Many papers have been proposed to fulfill the first strategy, e.g., [21,22,23]. However, these methods only derive crisp weights and lose the information of fuzzy weights, which is critical in some areas, e.g., banking and investment, which highlight possibility and risk. Next, the problem of finding the minimum spread of the fuzzy weights also needs to consider the issues of determining the FPCM and consistent index. That is, in the AHP, we can accept or tolerate the weights as long as the consistent index is less than the tolerable level. Hence, we still need to consider that issue to derive fuzzy weights under the acceptable inconsistent level.
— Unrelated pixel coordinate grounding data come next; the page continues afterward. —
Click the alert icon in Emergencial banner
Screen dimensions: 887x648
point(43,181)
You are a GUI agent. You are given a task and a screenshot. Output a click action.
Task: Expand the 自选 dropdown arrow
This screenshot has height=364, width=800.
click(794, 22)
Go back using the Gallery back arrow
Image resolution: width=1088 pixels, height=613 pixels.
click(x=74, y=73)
The purpose here is to provide a method to derive fuzzy weights of the FAHP by considering the consistent FPCM and the tolerable parameter. The consistent FPCM ensures the fuzzy weights are entirely rational, i.e., the minimum spread of fuzzy weights. On the other hand, we add the tolerable parameter to enlarge the fuzzy weights to the acceptable level, i.e., tolerate some fuzzy weights derived from acceptably inconsistent FPCM.

The rest of the paper is organized as follows. First, we will give consideration to the problem in Section 2. In Section 3, we will introduce how past papers handled the inconsistent issue of the FAHP. In Section 4, we propose our model and demonstrate the proposed method in Section 5. The discussion and conclusion are in Section 6 and Section 7.

2. The Problem Description

The problem here is to tackle the consistency of the FAHP, which means that the derived fuzzy weights of criteria should be rational with the rational judgment of a decision-maker. We will give an example to demonstrate the consistent problem of the FAHP as follows. First, let us consider a FPCM with three criteria as follows:

$$\begin{array}{l}\begin{array}{cccccccc}& & & C1& & C2& & C3\end{array}\\ \tilde{A}=\begin{array}{c}C1\\ C2\\ C3\end{array}\left[\begin{array}{ccc}(1,1,1)& (3,4,5)& (4,5,6)\\ {\tilde{a}}_{12}^{-1}& (1,1,1)& (1,2,3)\\ {\tilde{a}}_{13}^{-1}& {\tilde{a}}_{23}^{-1}& (1,1,1)\end{array}\right]\end{array}$$

where any ${\tilde{a}}_{ij}=(l_{ij},m_{ij},r_{ij})$ denotes a triangular fuzzy number and $l_{ij},m_{ij},$ and $r_{ij}$ means the left, center, and right values of the fuzzy number, respectively. Note that we use triangular fuzzy numbers in this paper for simplicity and can easily extend to trapezoid fuzzy numbers.

Here, we use Saaty’s eigenvalue method [24] to derive the crisp weights of the criteria and the corresponding consistency index (CI) and consistency ratio (CR), as shown in

Table 1. The AHP with the crisp weights and consistent indexes.

	C1	C2	C3
Weights	0.6833	0.1998	0.1169
CI	0.0123
CR	0.0212

Note that ${\lambda }_{\max }=3.0246$ and RI = 0.58.

. Note that we use the center values of the FPCM as the data to process the eigenvalue method.

As shown in Table 1, since CI and CR are less than the acceptable level of 0.1, we can conclude that the above weights are rational and trusted.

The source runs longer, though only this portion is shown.